Uma crítica necessária
Talvez, na intenção de fazer face às preocupações – económicas e financeiras – dos livreiros que se traduzem na fraca procura do livro como ferramenta e produto de transmissão de conhecimento, o que impacta na baixa venda dos livros aos estudantes de todos os níveis e sistemas de ensino, incluindo cidadãos comuns, na política nacional do livro – que caminha para a sua implementação – é muito sublimada uma compreensão do livro como um objecto que (mais) possui um valor- -mercadoria.
Aliás, o facto de o livro ser, igualmente um objecto-mercadoria não deve passar despercebido – para os olhos de nenhum cidadão – porque o que cria muitos entraves ao acesso, como o livreiro Paulo Guerreiro salienta, é que, por norma, o seu preço é muito alto aproximando-se do salário médio de um cidadão moçambicano comum.
De qualquer forma, o valor mercadológico que se enaltece – qualquer coisa típica da lógica mercantil das indústrias culturais – na política do livro nacional será vítima de uma dura crítica por parte de Francisco Noa para o qual, “esta deveria ser uma Política do Livro e da Leitura. Aliás, é notório o pouco relevo que é dado à questão da leitura”.
Ou seja, explica Noa, “há um certo pendor na formulação desta política que deixa transparecer a sobrevalorização mais como objecto-mercadoria do que como um dos maiores, senão como o maior património cultural da humanidade”.

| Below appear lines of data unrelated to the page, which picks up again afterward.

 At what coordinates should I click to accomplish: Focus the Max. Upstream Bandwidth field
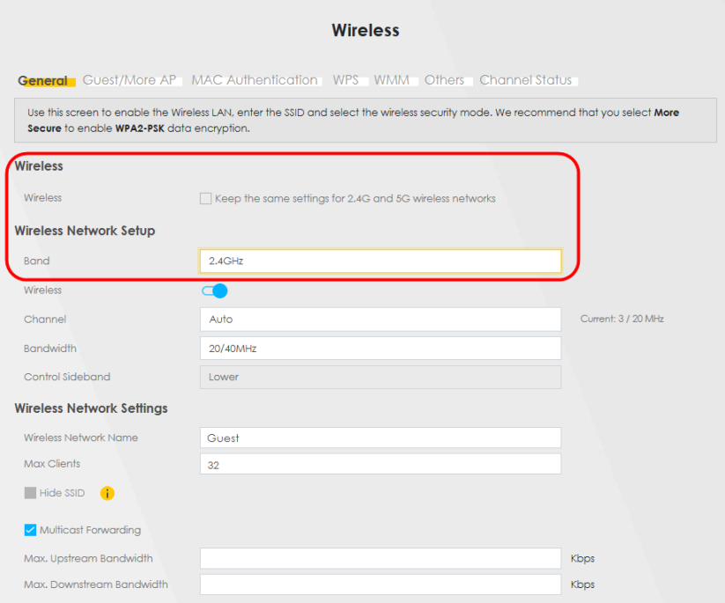[x=380, y=558]
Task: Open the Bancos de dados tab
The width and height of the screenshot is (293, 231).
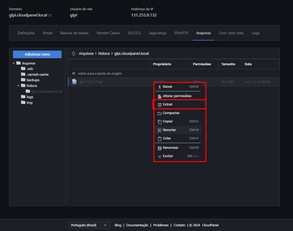Action: (x=74, y=33)
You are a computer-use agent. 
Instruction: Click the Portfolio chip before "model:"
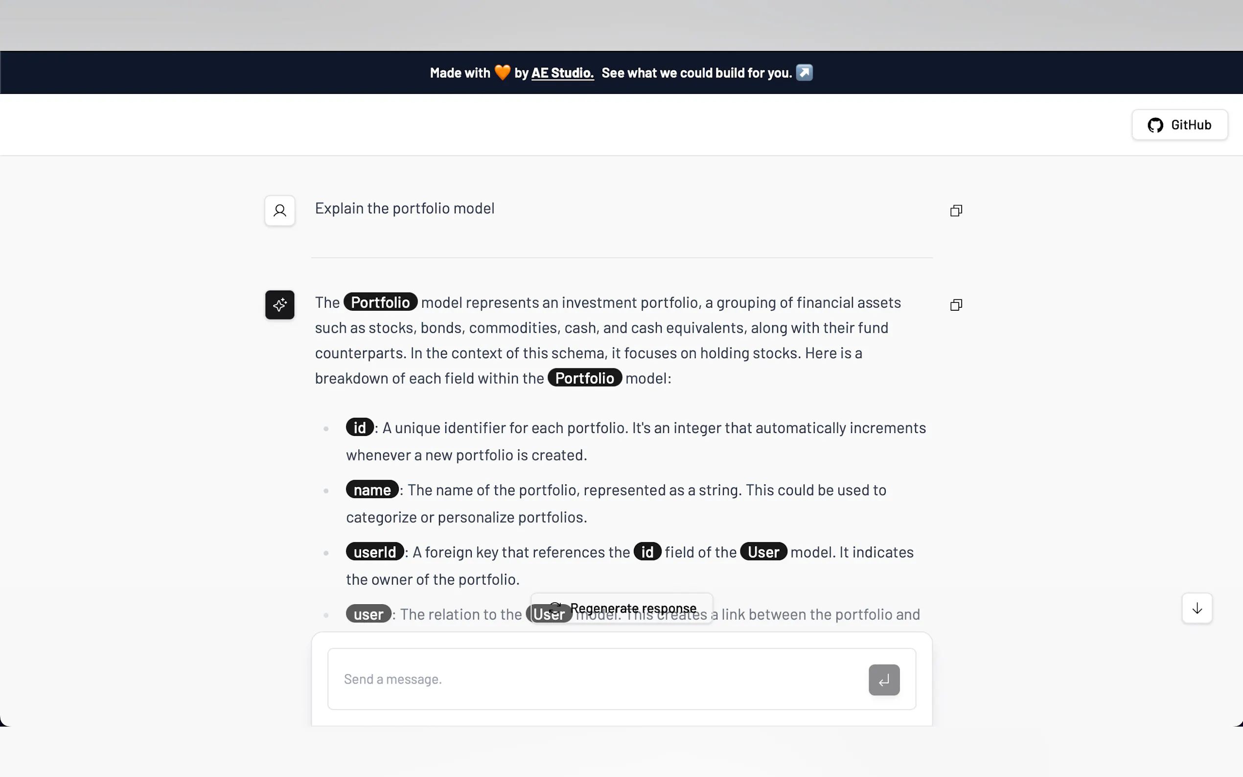[584, 378]
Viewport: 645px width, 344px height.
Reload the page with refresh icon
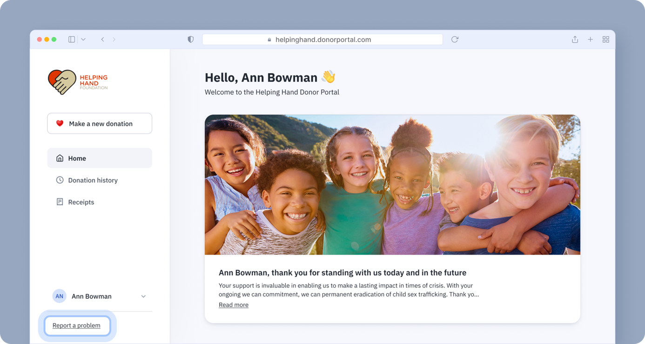click(x=455, y=40)
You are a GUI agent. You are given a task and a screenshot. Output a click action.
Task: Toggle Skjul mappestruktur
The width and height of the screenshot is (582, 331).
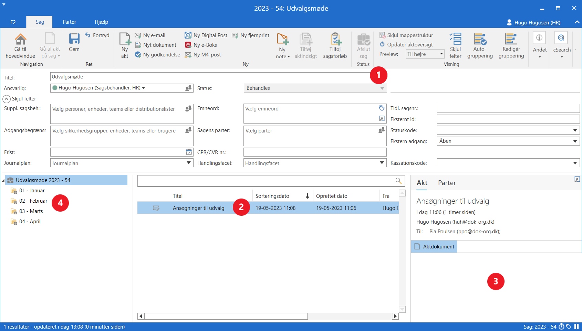[x=406, y=35]
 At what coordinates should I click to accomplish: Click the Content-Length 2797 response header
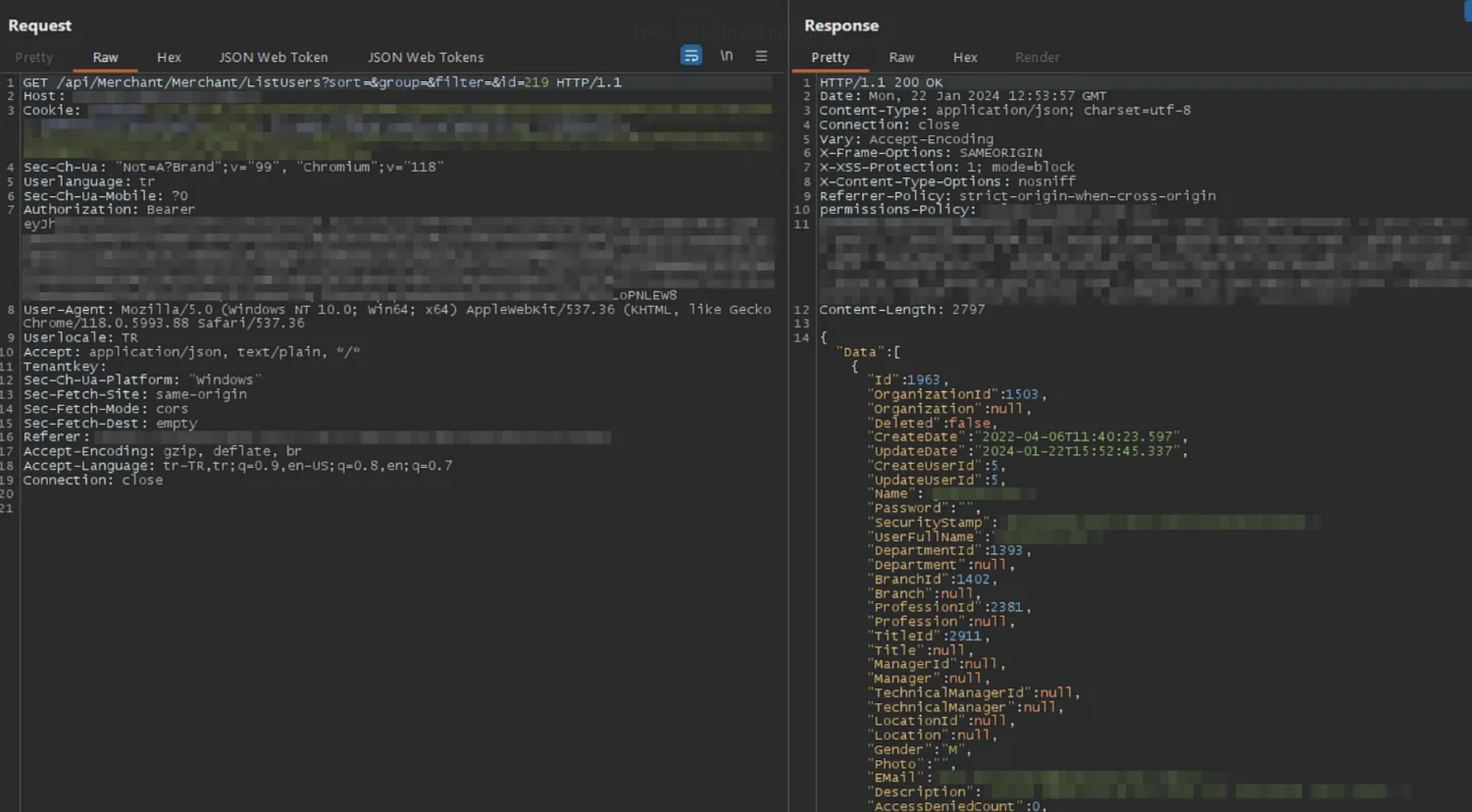point(902,310)
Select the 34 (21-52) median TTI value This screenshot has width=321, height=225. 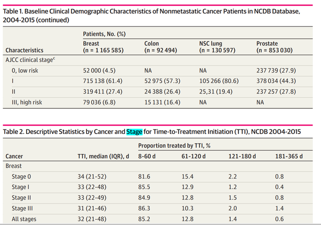pyautogui.click(x=98, y=176)
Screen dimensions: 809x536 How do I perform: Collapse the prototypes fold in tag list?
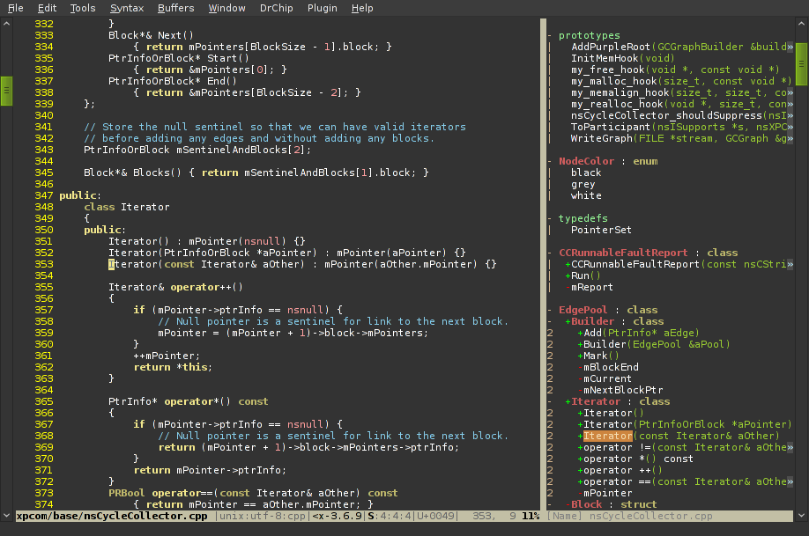[x=550, y=35]
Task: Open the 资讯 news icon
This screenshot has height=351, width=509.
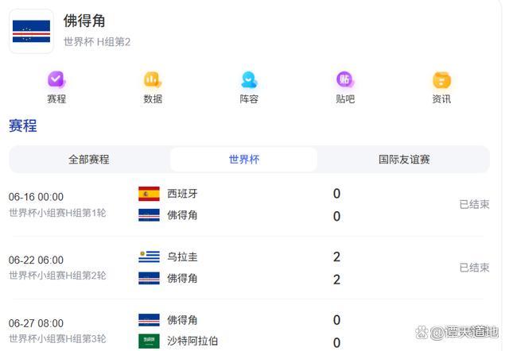Action: tap(441, 79)
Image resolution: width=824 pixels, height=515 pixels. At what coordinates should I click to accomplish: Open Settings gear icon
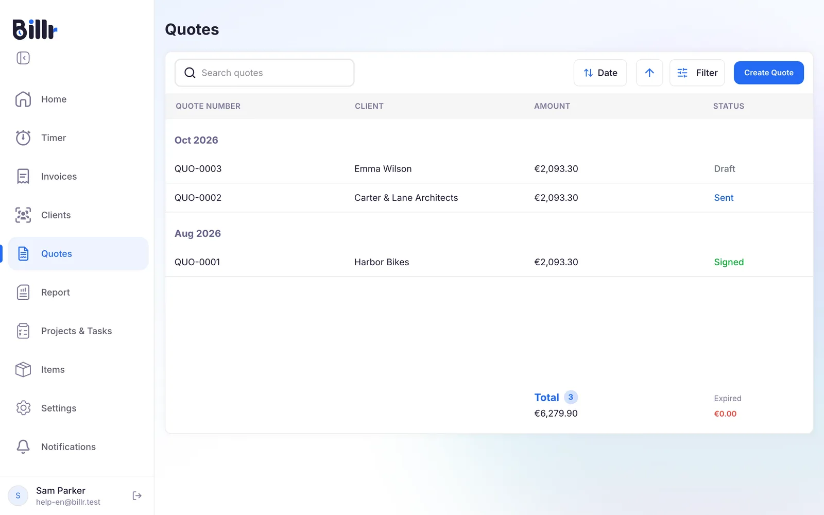click(x=23, y=408)
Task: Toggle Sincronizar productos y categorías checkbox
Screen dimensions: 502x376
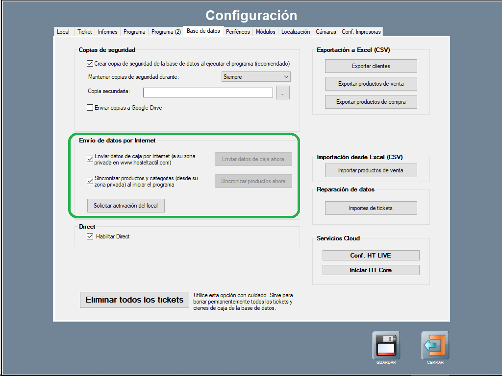Action: tap(90, 181)
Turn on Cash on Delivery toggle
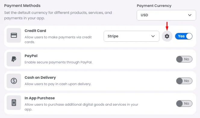The height and width of the screenshot is (118, 200). tap(184, 81)
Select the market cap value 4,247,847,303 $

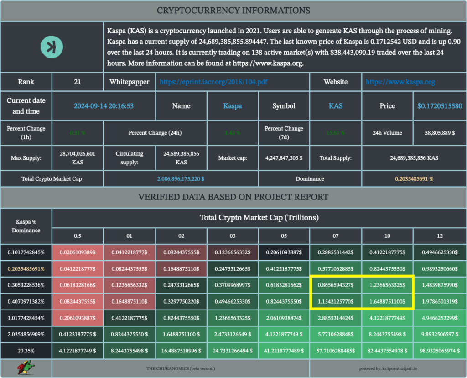tap(284, 158)
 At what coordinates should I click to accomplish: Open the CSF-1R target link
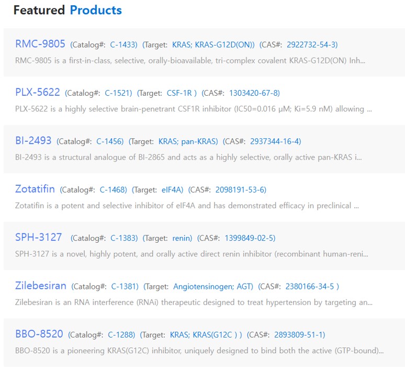pos(182,93)
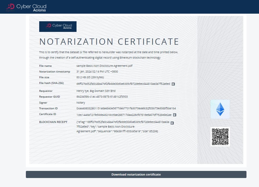Screen dimensions: 259x187
Task: Copy the Blockchain Receipt JSON
Action: tap(172, 123)
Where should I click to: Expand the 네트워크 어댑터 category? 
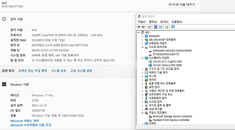pyautogui.click(x=142, y=43)
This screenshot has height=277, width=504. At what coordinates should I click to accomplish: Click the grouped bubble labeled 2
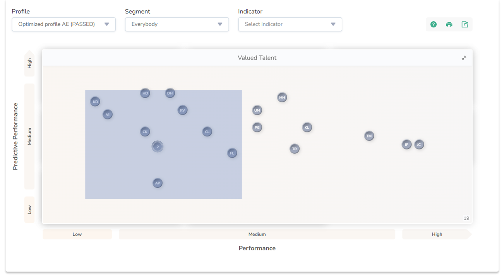(x=158, y=147)
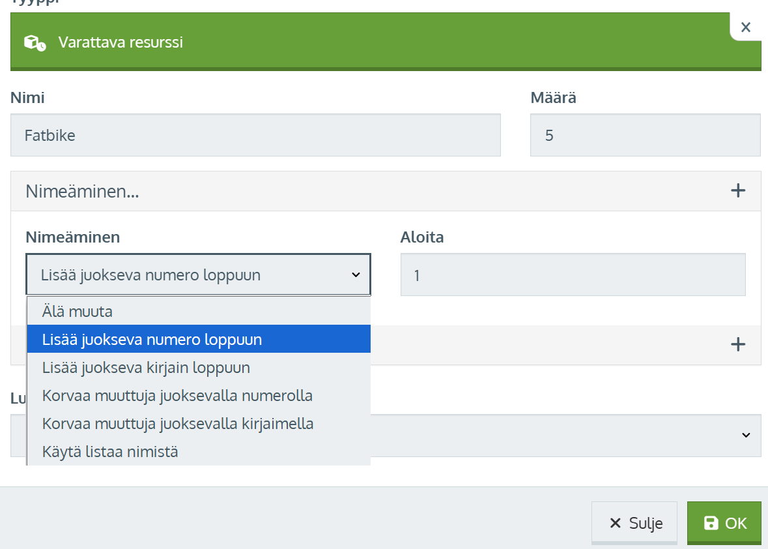Click the resource box icon in green header
Screen dimensions: 768x549
[x=35, y=43]
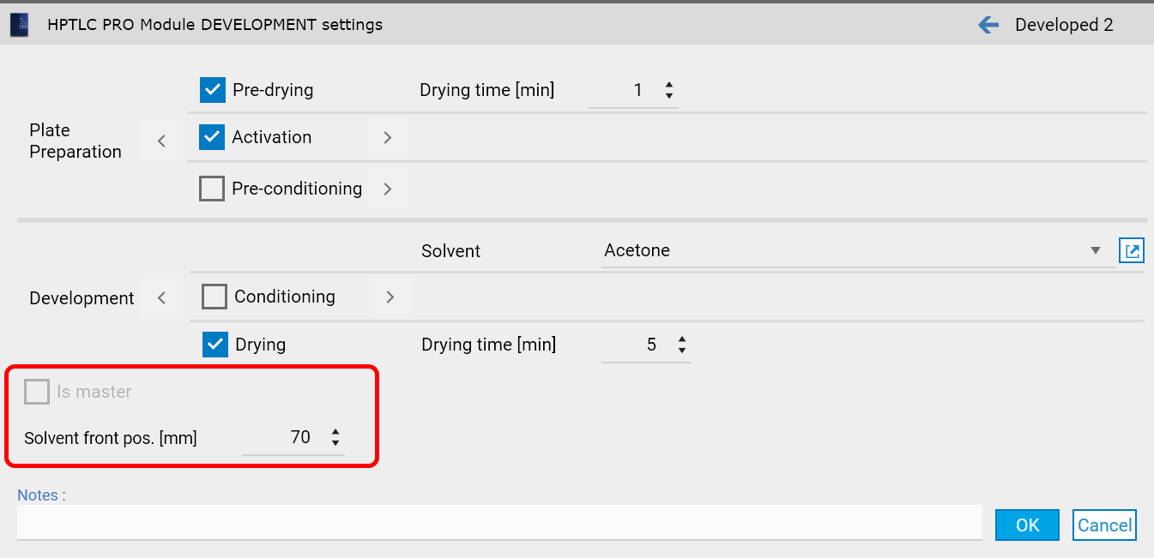Screen dimensions: 1154x558
Task: Enable the Pre-conditioning checkbox
Action: click(212, 189)
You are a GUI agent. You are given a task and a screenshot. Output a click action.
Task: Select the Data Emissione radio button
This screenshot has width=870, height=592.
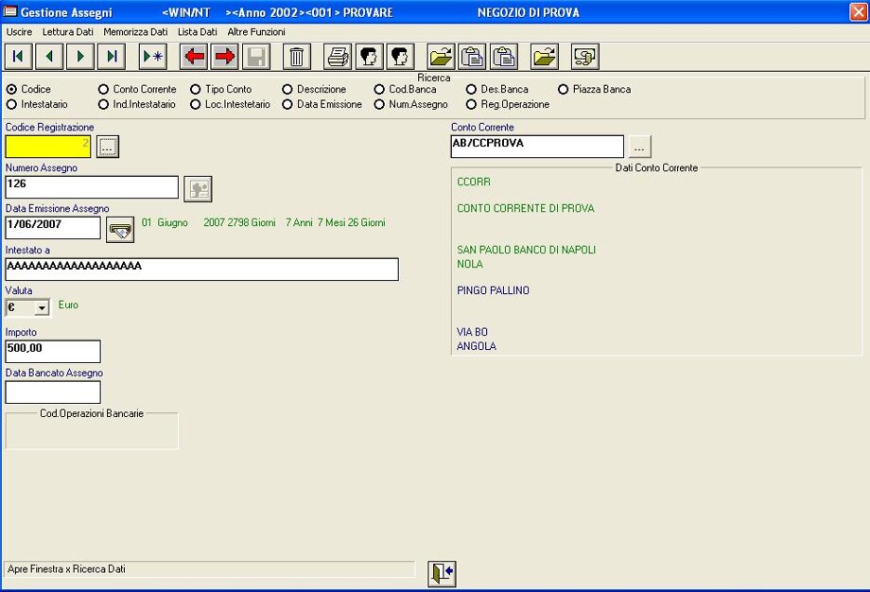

Em razão disso, “julgo que enquanto política esta deveria cingir-se a linhas gerais de actuação”. É por essa razão que reconhecendo que “os grandes apoios, senão muitas vezes os principais responsáveis por assegurar que as pessoas, no geral, as crianças, em particular, adquirem hábitos e gosto pela leitura sãos as famílias e os professores”, no entanto, “apesar da menção que é feita no documento ao papel da sociedade civil e das comunidades, em nenhum momento é feita menção à família e ao professor o que cria uma lacuna preocupante na formulação desta política”.
Incentivos à leitura
O nosso repórter sociocultural sabe que, invariavelmente, muitas bibliotecas nacionais não têm tido fundos financeiros para a compra do livro – ou se tiverem então o mesmo não tem sido aplicado para esse fim – e, em consequência disso, se as editoras, na sua política de responsabilidade social (na verdade, de caridade) não ofertarem livros às bibliotecas compromete-se igualmente o acesso ao livro por parte do cidadão.
Não é obra do acaso que alguns livreiros argumentam – mas numa perspectiva económica – que se o Governo edificasse novas bibliotecas, melhorasse as já existentes e introduzisse, no ensino, leituras obrigatórias, o acesso ao livro por parte do cidadão melhoraria e a indústria livresca desenvolver-se-ia.
Para melhor compreensão, nem vale a pena referir que o apetrechamento das bibliotecas impactaria na vida das livrarias e das editoras, se as primeiras comprarem livros. Em resultado da existência de leituras obrigatória, os pais sentiriam-se movidos a adquirirem manuais para os filhos.
Só com o acesso ao livro e à leitura é que, finalmente, em Moçambique se estará a trabalhar no sentido de dotar as pessoas, sobretudo as crianças, de competências essenciais para exercerem a sua cidadania.